Reproduce word for word the stretch of the FactoMineR FAQ from "You can calculate" through "recode the variables?".

━━━ TEXT SHOWN ━━━

# F.A.Q.

You will find here the answers to various questions about **R** and **FactoMineR** and more specific ones about graphical options.

# Various questions

How do I install the R software for the first time?

Click here to see an animated tutorial.

How do I install the FactoMineR Rcmdr plug-in with Rcmdr?

Download the package **RcmdrPlugin.FactoMineR** to add the **FactoMineR** GUI in Rcmdr:

- download the
**FactoMineR**package (on the CRAN or on the**FactoMineR**Website) - download the
**Rcmdr**package (on the CRAN) - download the
**RcmdrPlugin.FactoMineR**package (on the CRAN or on**FactoMineR**Website) - open an R session then type:
`library(FactoMineR)`

- open an Rcmdr session:
`library(Rcmdr)`

- click on
*Tools*->*download Rcmdr plug-ins*and choose the**RcmdrPlugin.FactoMineR**

How are missing values taken into account?

By default, missing values in **FactoMineR** are replaced by the mean of each variable which is not a very proper and convenient way to deal with missing values, especially when there are a lot of them in your dataset. We have implemented a package **missMDA** to deal with missing values in PCA, in MCA and in MFA.

How does PCA behave in high dimension?

For the moment, **FactoMineR** is not an efficient tool to deal with very high dimensional datasets. The graphical representations are not created to cope such datasets. However, it will be possible (soon) to collect only few scores and loadings of big datasets in order to make a preprocessing of big data.

What is a supplementary variable?

A supplementary variable is a variable which will not be taken into account during the construction of the factorial axes *i.e.* the calculation of distances between the individuals.

Whatever method you use, only active variables will be taken into account for the construction of the factorial plane.

Where do I find scores and loadings in res.pca?

Scores (*i.e.* principal coordinates) are in: `res.pca$ind$coord`

The variance of the individuals' coordinates for a dimension corresponds to the eigenvalue of this dimension.

Loadings (*i.e.* standard coordinates) are not given by **FactoMineR**'s methods. They return principal coordinates.

You can calculate them by dividing variables' coordinates on a dimension by this dimension's eigenvalue's square root.

Just type: `sweep(res.pca$var$coord,2,sqrt(res.pca$eig[1:ncol(res.pca$var$coord),1]),FUN="/")`

What are contributions?

The contribution of a point to the inertia of an axis is the quotient between the inertia of its projection and the inertia of the whole scatterplot's projection on this axis.

I deleted some individuals and thus suppressed some categories which were taken only by those individuals. But R has still got these categories with 0 individuals in memory, how do I recode the variables?

Suppose your variable of interest is variable *X* with three levels: *A*, *B* and *C*. After you delete individuals, *B* has got 0 individuals left.

━━━ INFORMATION SHOWN ━━━

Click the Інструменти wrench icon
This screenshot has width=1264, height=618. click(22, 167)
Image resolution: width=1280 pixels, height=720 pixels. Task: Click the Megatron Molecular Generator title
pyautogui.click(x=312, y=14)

━━━

OUTPUT OF THE TASK:
You can calculate them by dividing variables' coordinates on a dimension by this dimension's eigenvalue's square root.

Just type: `sweep(res.pca$var$coord,2,sqrt(res.pca$eig[1:ncol(res.pca$var$coord),1]),FUN="/")`

What are contributions?

The contribution of a point to the inertia of an axis is the quotient between the inertia of its projection and the inertia of the whole scatterplot's projection on this axis.

I deleted some individuals and thus suppressed some categories which were taken only by those individuals. But R has still got these categories with 0 individuals in memory, how do I recode the variables?